[Task to complete] Verbatim copy, images removed: write out the entries below.

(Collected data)
-- -- --

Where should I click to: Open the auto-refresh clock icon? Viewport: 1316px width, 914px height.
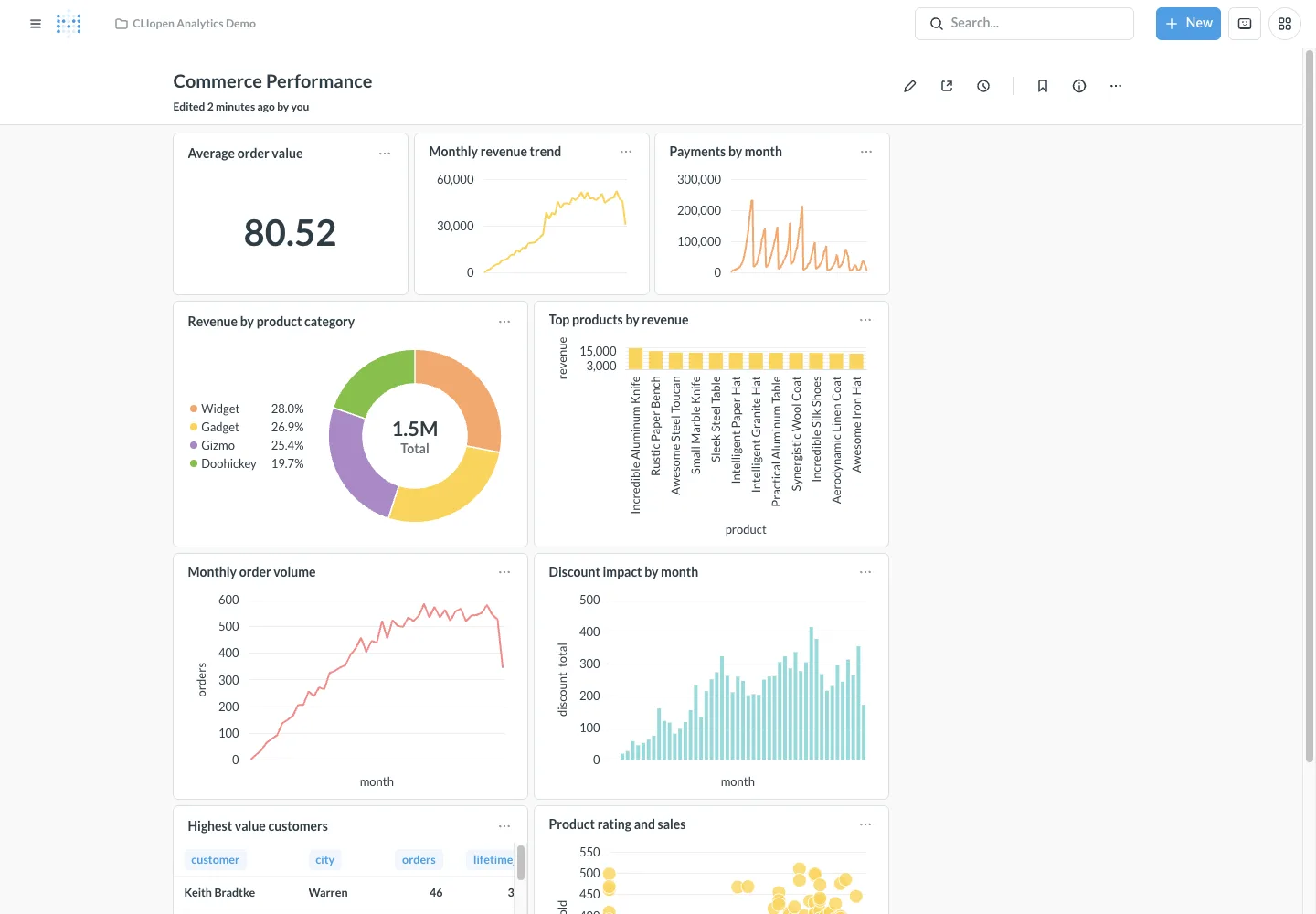click(983, 86)
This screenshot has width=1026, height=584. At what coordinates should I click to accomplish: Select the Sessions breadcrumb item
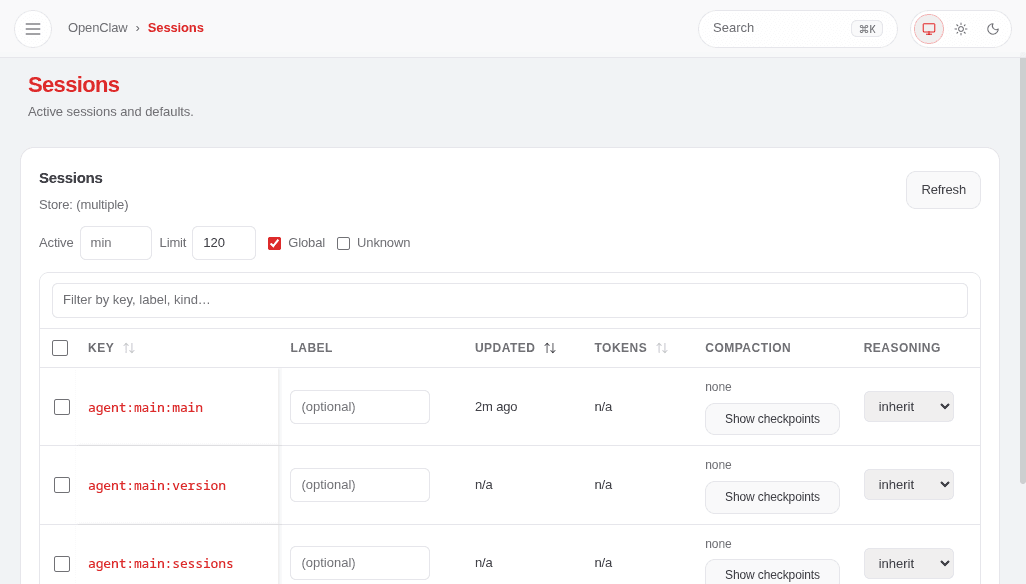[x=175, y=28]
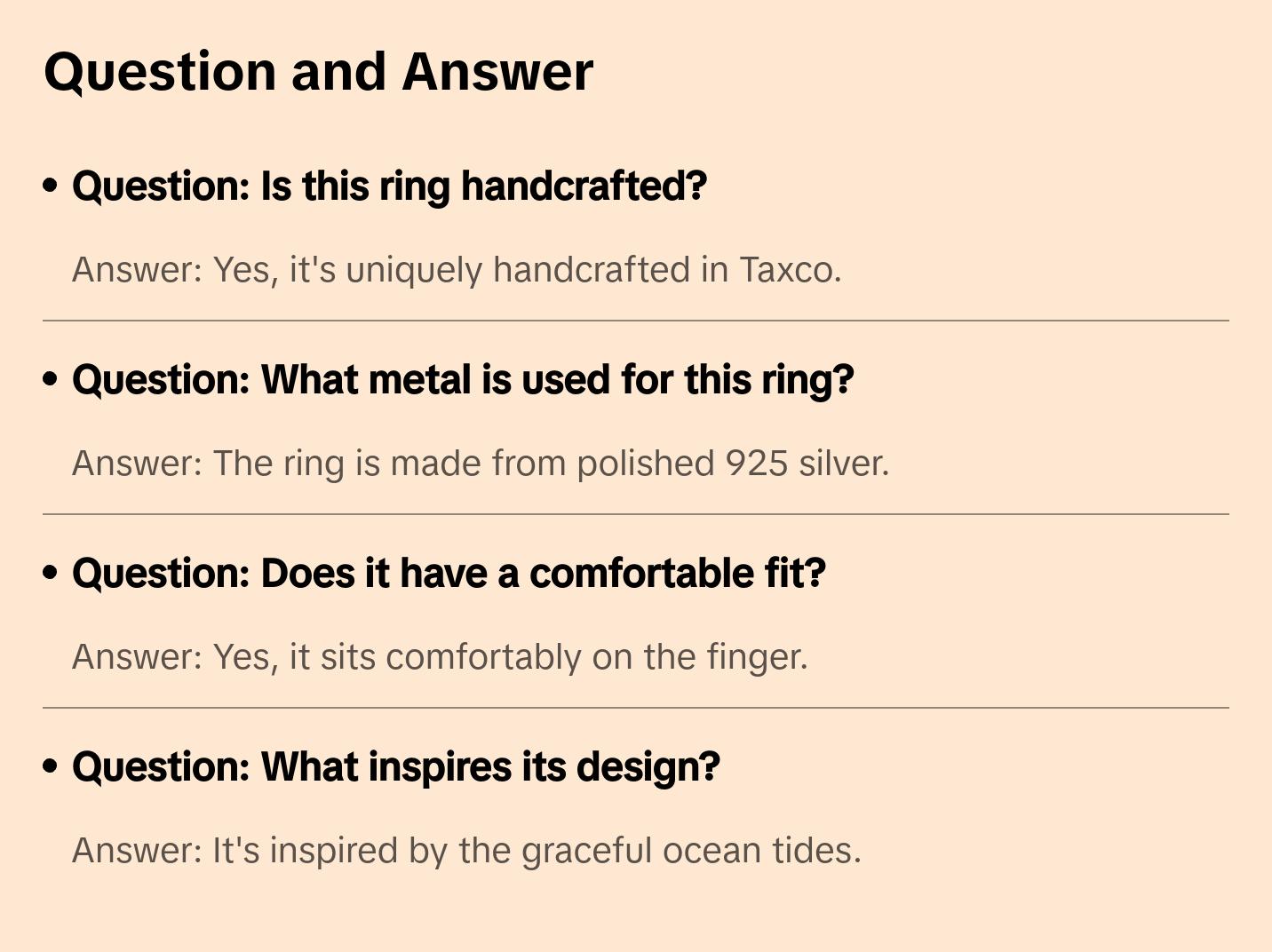Expand 'Does it have a comfortable fit?' question
The width and height of the screenshot is (1272, 952).
tap(449, 574)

-- -- --

[Reply]
Where should I click to: Open the auto-refresh clock icon? Viewport: 1316px width, 914px height.
click(983, 86)
This screenshot has width=1026, height=584. At what coordinates should I click to accomplish: Select the Sessions breadcrumb item
[x=175, y=28]
Expand 'Does it have a comfortable fit?' question
The width and height of the screenshot is (1272, 952).
tap(449, 574)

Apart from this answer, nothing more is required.